Das stimmt, 2000 schienen in der öffentlichen Wahrnehmung die Brennstoffzellen des Rätsels Lösung für den Kraftfahrzeugantrieb zu sein. Offenbar kann sich die öffentliche Wahrnehmung immer nur auf ein Technikthema konzentrieren und erwartet dann davon die perfekte Lösung aller Probleme. Die Brennstoffzellen-Euphorie wurde von der Biobrennstoff-Euphorie abgelöst und jetzt stehen die Elektroautos mit Batterie hoch im Kurs. Wir wissen allerdings: Nur ein Mix verschiedener Techniken kann uns weiter bringen, und nichts geschieht über Nacht. Wir reden schließlich über die Umwandlung des Energieversorgungssystems für den Verkehr – und der macht immerhin mehr als ein Viertel des Primärenergieverbrauchs in Deutschland aus.
Interessant ist aber, dass die Industrie über die letzen zehn Jahre konsistent an den Brennstoffzellen weiter entwickelt hat, auch wenn es in der Öffentlichkeit um die Technik etwas ruhig geworden ist.
Aber ist es ist doch erstaunlich, dass es bisher noch kein Ziel für das Tankstellennetz bis 2015 gibt?
Das ist nicht erstaunlich, denn alles muss gut durchdacht sein. Für die Unternehmen sind damit schließlich erhebliche Investitionen verbunden. Man wird sicherlich nicht bis 2015 in die Fläche gehen können, aber für Ballungsräume sollten Infrastrukturen aufgebaut werden. Man muss also sehr sorgfältig durchspielen, wie der Aufbau voranschreiten soll. Deshalb arbeiten die Beteiligten noch an der Ausarbeitung der Pläne.

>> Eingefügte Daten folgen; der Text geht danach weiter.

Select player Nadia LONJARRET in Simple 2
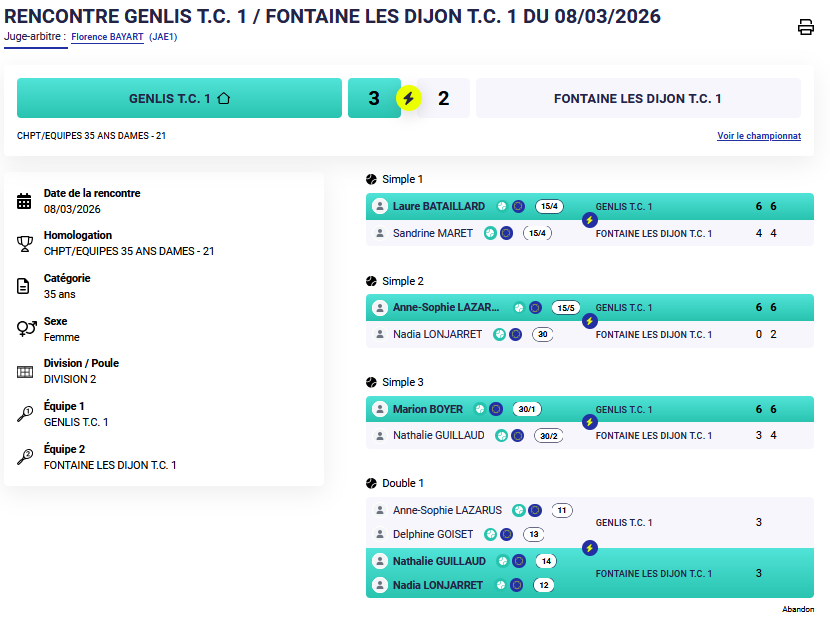This screenshot has height=622, width=830. pos(437,334)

Wer sind die Beteiligten genau?
Das ist das Neue und das was mich sehr optimistisch stimmt, alle sprechen miteinander: Erstens die Automobilhersteller von Daimler über VW, BMW, Ford, Opel, Toyota, Honda, bis zu Hyundai. Zweitens die Mineralöl-Firmen wie Total, Shell und OMV. Drittens die Energieerzeuger wie EnBW und Vattenfall, für die Wasserstoff eine Speicher-Option im Zusammenhang mit dem Ausbau erneuerbarer Energien im Stromsektor ist. Und viertens die Gasehersteller wie Linde, Air Liquide und Air Products. Jetzt ziehen erstmals alle an einem Strang und sie wollen das Ziel, eine Wasserstoff-Infrastruktur aufzubauen, wirklich erreichen.
Die Kosten für Batterien liegen immer noch sehr hoch, die für Brennstoffzellen ebenfalls. In optimistischen Studien wird sowohl Batterien als auch Brennstoffzellen ein dramatischer Preisverfall vorausgesagt. Lohnt es sich also, für beide Techniken jeweils eine Infrastruktur aufzubauen?

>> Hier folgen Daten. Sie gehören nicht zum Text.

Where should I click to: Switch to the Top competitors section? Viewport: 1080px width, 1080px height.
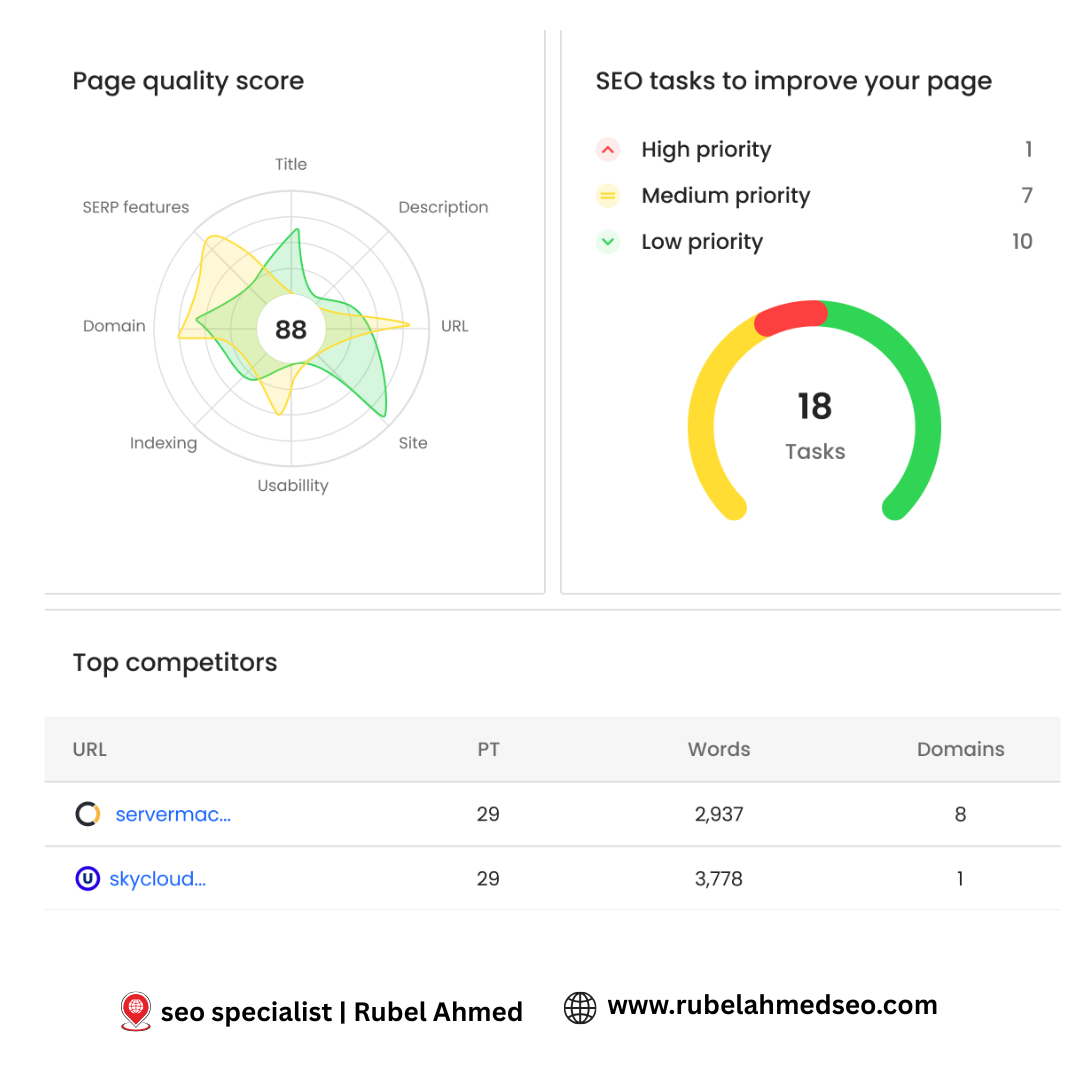tap(175, 662)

Die Studien, die das Kostenreduktionspotenzial von Batterien und Brennstoffzellen aufzeigen sind nicht optimistisch, sondern sie basieren auf realen Industriedaten und stellen somit einen realistischen Blick in die Zukunft dar. Unter der Voraussetzung, dass wir weiterhin auf unsere individuelle Mobilität nicht verzichten wollen, brauchen wir diese Technologien auf jeden Fall.

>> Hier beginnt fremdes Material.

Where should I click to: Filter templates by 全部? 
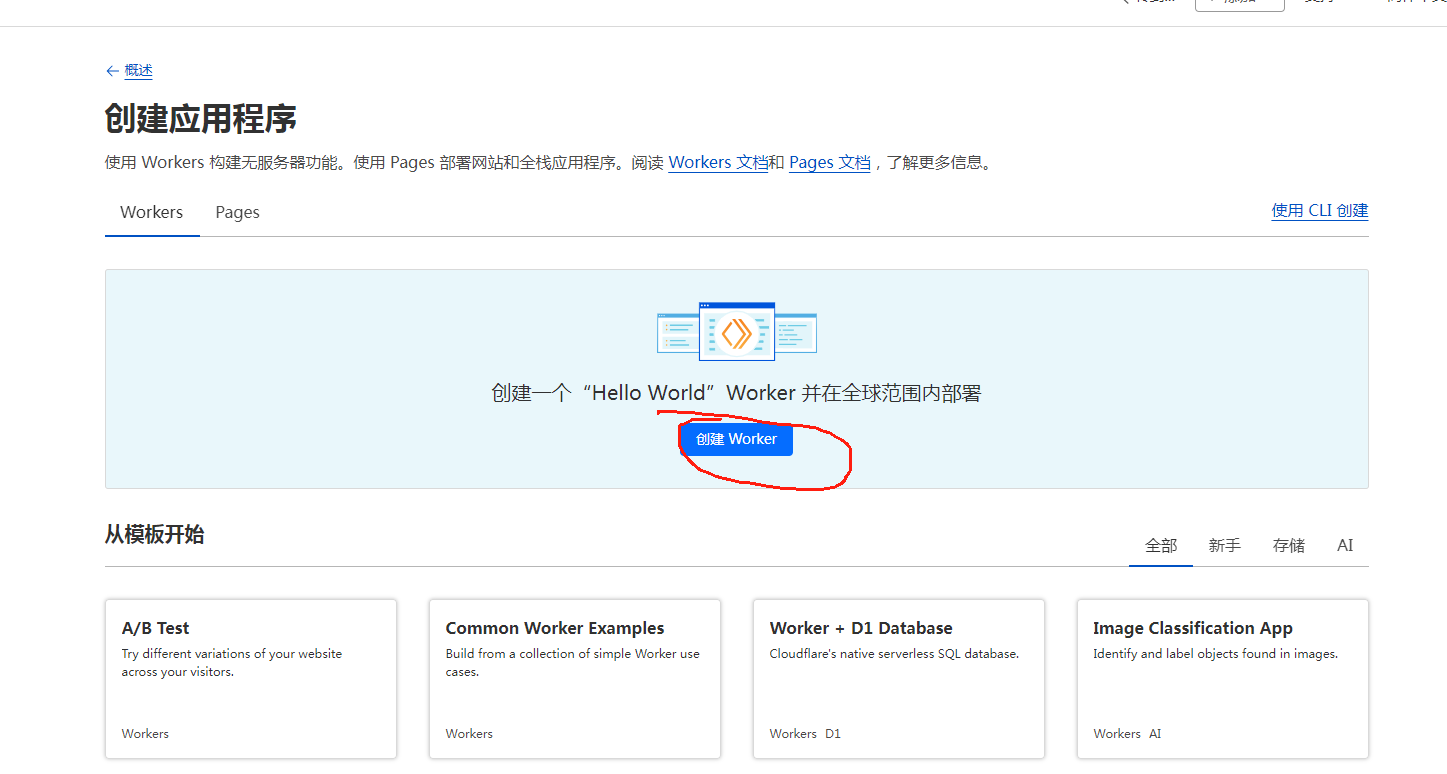1160,545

Ca. 70 Prozent der in der EU im Straßenverkehr erzeugten CO2-Emissionen stammen von großen und mittelgroßen Fahrzeugen mit einer Fahrleistung über 15.000 km pro Jahr. Weniger als 30 Prozent der Emissionen stammen aus kleinen Fahrzeugen mit einer Fahrleistung von deutlich unter 15.000 km pro Jahr. Batterien eignen sich für kleine Fahrzeuge mit geringer Reichweite. Brennstoffzellen bieten die Option auch große Fahrzeuge mit hoher Reichweite ohne Emissionen zu betreiben.
Stehen Batterie und Brennstoffzelle in einem Konkurrenz um den Titel »Mobilitätstechnologie der Zukunft«?
Nein. Wir müssen uns von dem Denken lösen, dass ein Kraftstoff bzw. eine Technologie unsere künftige individuelle Mobilität sichert. Es wird einen Mix an sauberen Kraftstoffen und effizienten Antriebstechnologien geben. Die genauen Kundenbedürfnisse werden dabei eine viel größere Wirkung auf den Markt und die Produkte haben.
Noch einmal zurück zu dem Aufbau des Tankstellenetzes. Kann das die Industrie alleine finanzieren?
Über die nächsten zehn Jahre müssten ca. 2 Mrd. Euro in den Aufbau fließen, das kann die Industrie grundsätzlich aus eigener Kraft schaffen. Das Problem besteht insbesondere darin, das Risiko aus den Anfangsinvestitionen zu mindern. Hier sehe ich eine Aufgabe für die öffentliche Hand.